First, and I don’t know how better to explain this, but I have been surrounded by cattle—smiling, grazing in fields, peaceful—my entire life.
On a recent visit to my mother’s house, something struck me that I had never thought about before. You see, my mother’s home is—and has been for as far back as I can remember—decorated, floor to ceiling, with cows. There are cows on kitchen decorations, pictures of cows, and more.
I believe our home has been this way since my mother immigrated— with my three siblings and me—from Uruguay to the United States when I was a mere six-months-old. Uruguay is one of the grass-fed beef capitals of the world, and, quite possibly, this is the inspiration for my mother’s decorative leanings. My father still lives in Uruguay, and that country has always called to me.

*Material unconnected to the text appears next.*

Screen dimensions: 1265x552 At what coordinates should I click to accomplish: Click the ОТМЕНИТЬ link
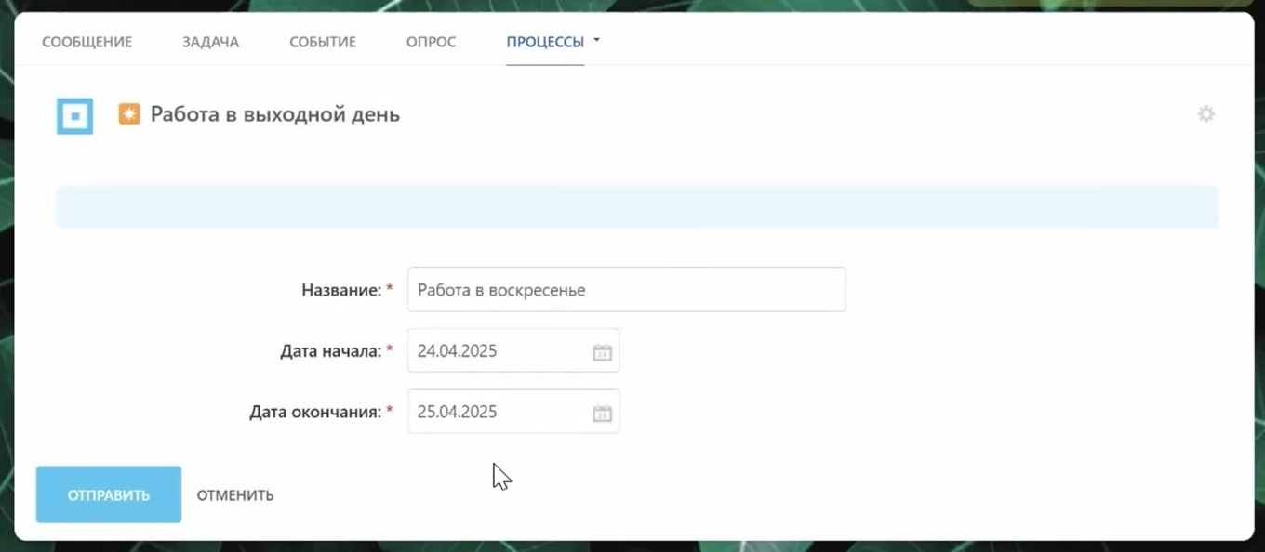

In some way, this has subconsciously impacted a lot of my choices. Believe it or not, I have a large painting of a cow displayed in my bedroom. It has been there since well before ButcherBox was a thing.
While the overall influence of cow-laden, aesthetical decisions of my family may not be as personal as the two reasons mentioned above, I can’t deny that being surrounded by calming cattle art didn’t somehow serve as a bias towards being an advocate for more humane cattle industry practices.
This idea that there is a better way, for consumers and cattle, is also something that I have been thinking about for a lot longer than I realized.
Trying to find healthier meats for my wife and children was, without a doubt, the main catalyst for the birth of ButcherBox. But it has also been part of my business ethos, whether I realized it or not, that there is something fundamentally incorrect with how specific industries treat their products, and then how this impacts consumers’ relationship with those products and industries. This too is part of the founding story of ButcherBox.
Recently, I was looking over a slide deck from when I pitched my former company, CustomMade, to investors. One of the slides quickly caught my eye. I had completely forgotten about the slide, but it featured two cows. One was a cow on a feedlot; the other was a cow grazing in an open field.
We had used this slide as a way to explain what we thought about the marketplace for creatives and craftspeople. For CustomMade, we wanted to highlight how consumers in the digital age wanted to know the story behind what they were purchasing. This shift was occurring in the food industry well before ButcherBox’s founding, and we highlighted the parallels to the craft industry for CustomMade.
As we saw it, more consumers better understood that the state of feedlots was a miserable existence for the products they were purchasing, when it comes down to it, for the pleasurable experience of eating a steak. The happier cattle on the range were more in line with the overall story that makes consumers feel better about the meat they are buying.
Rediscovering the slide again made me realize how the concept of product storytelling—specifically, giving customers the products that align with their beliefs—has been a priority in my business life for a long time. It took the old pitch deck to help me make the connection.
Why do I tell these stories?
Businesses—the ones that people can get passionate about—aren’t borne out of thin air. The stories of how they came into existence tell a lot about the people that built them and where they are going.
For ButcherBox, one of the cornerstones of our mission is family. This permeates all we do, from how we hire to how we treat our customers.
But we are also striving to make others happy, bringing joy in some way while being on a mission to improve the world. I was reminded of this by returning to my mother’s cow-filled home.
As we grow, more and more people will contribute to the company and they too will add their own positive influences to the ButcherBox story. That’s the only way to build something that can truly resonate.
Mike Salguero is the CEO and founder of ButcherBox.